Die Erzählung „Häute“, für die Feridun Zaimoglu in Klagenfurt ausgezeichnet wurde, steht nun auch im Zentrum seines neuen Erzählbands „Zwölf Gramm Glück“. Grob gliedert sich das Buch in zwei Teile, die mit „Diesseits“ und „Jenseits“ nur vage unterschieden sind. Ersterer umfasst Geschichten, die in der Gegenwart deutscher Großstädte angesiedelt sind; Letzterer spielt in einem namenlos bleibenden Niemandsland jenseits der westlichen Realität. Doch die geografische Trennung korrespondiert nur bedingt mit den Gedankenwelten, die der Autor dabei aufsucht: Der Okzident ist längst Teil des Orients und umgekehrt, das Archaische nur ein Schattenbild der modernen Welt.
Entsprechend bunt zusammengewürfelt ist das Personal in „Zwölf Gramm Glück“: Urbane Schwerenöter und Frauenanbeter, religiös Bekehrte und potenzielle Gotteskrieger. Sie suchen das Glück in der Liebe oder im Sex, aber auch in religiöser Entsagung oder gewalttätigen Fantasien. Da gibt es den Schmalspur-Bohemien aus dem Hamburger Schanzenviertel, den die schicksalhafte Begegnung mit einer Frau vom nahe liegenden Suizid abhält, während ringsherum die Barrikaden brennen.

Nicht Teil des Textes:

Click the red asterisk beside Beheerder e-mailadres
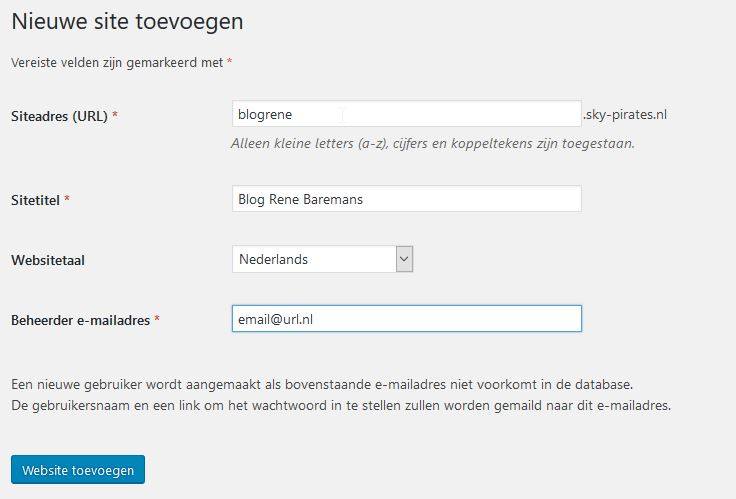 click(x=157, y=320)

Mit „Gottesanrufung“ betitelt sind zwei Geschichten, die von muslimischen Frauen in Deutschland handeln: In der ersten soll der Ich-Erzähler für die kopftuchtragende Cousine eines Freundes einen Liebesbrief verfassen; die zweite dokumentiert das Gespräch einer Türkin, die erst spät zur Religion gefunden hat, mit ihrem ehemaligen Geliebten. Später treffen wir noch auf einen radikalen Islamisten, der vom Glauben an seinen Guru abgefallen ist, und auf einen armseligen Gigolo an der Ägäisküste.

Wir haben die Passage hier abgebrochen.